Abhorrent Solutions

Abhorrent Solutions

I have a number of "ignorant and abhorrent" ideas about how to do things - and I'm comfortable calling them that because I know first how little I know, and second that no expert would ever consider any of them. With that in mind, here are three of them, all variations on the poison pill idea - with rational comments very much requested.

Example 1: Ukraine and WWIII

The mess in the Ukraine can be seen in many ways, two of which are closely related but seem to represent opposing extremes. In one, there's a twelve hundred year history of regional and tribal conflict motivating all involved to occasionally run up the flag and start slitting throats; while, in the other, it's a Russian response to Bond level international villainy seeking to develop post soviet Ukrainian national socialism into the armored fist enforcing their vision of a eugenics driven, feudalist, state on the world in general and Europe in particular.

In fact, however, it doesn't really matter which combination of what factors most closely describes why things got to where they are - there's a very simple and effective way to end this particular eruption for decades to come.
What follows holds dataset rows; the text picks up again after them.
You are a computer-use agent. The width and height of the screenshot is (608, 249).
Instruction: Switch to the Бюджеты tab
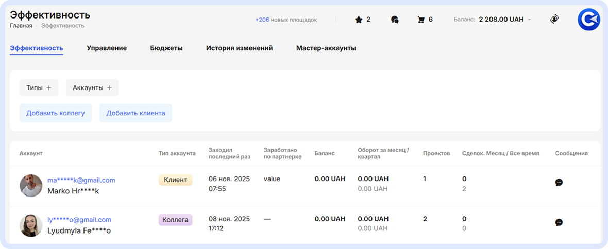(x=166, y=48)
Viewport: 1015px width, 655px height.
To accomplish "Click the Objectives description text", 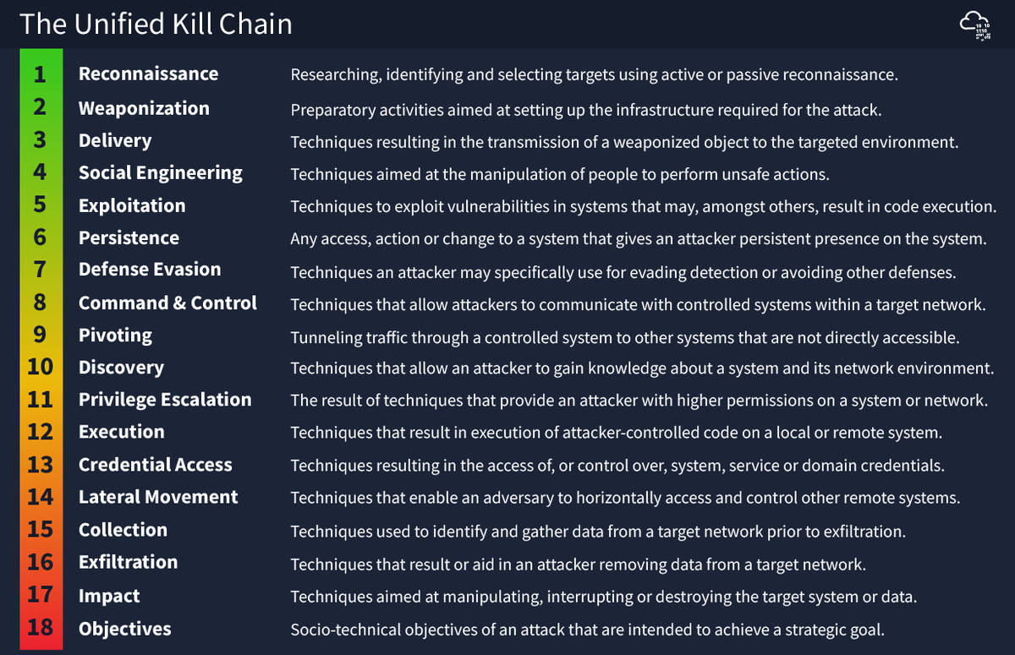I will point(588,630).
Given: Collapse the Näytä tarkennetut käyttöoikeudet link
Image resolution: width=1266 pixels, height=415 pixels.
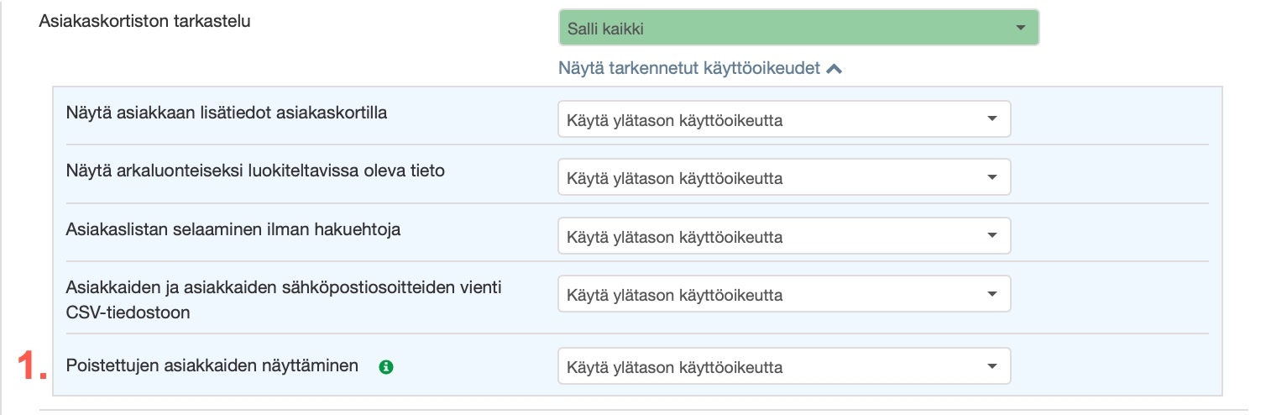Looking at the screenshot, I should pos(689,69).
The new American administration can offer both sides a deal under which:

  • the U.S. agrees to withdraw from NATO within eight months;
  • Russia pulls its troops back to its pre-war borders;
  • Ukraine renounces its claim to the Crimea and withdraws its forces from all areas under active dispute;
  • both sides renounce all support for guerrilla actions by partisans within the disputed areas and agree to jointly finance para-military peacekeeping activities in those areas to be organized and managed by the governments, or quasi-governments, in place;
  • the United States, Russia, and the Ukraine announce their support for the right of the populations of any well defined, longer term, political jurisdiction to choose their own current and future associations;
  • pending a new vote in the disputed areas they will remain in the Russian federation with government and education conducted predominantly in Russian; and,
  • the United States agrees to make monies already allocated by Congress for the purchase of military goods and services for the Ukraine available on a lend-lease basis to Russian or Ukranian companies for the purchase of industrial goods and services in the United States to be applied in the formerly disputed areas.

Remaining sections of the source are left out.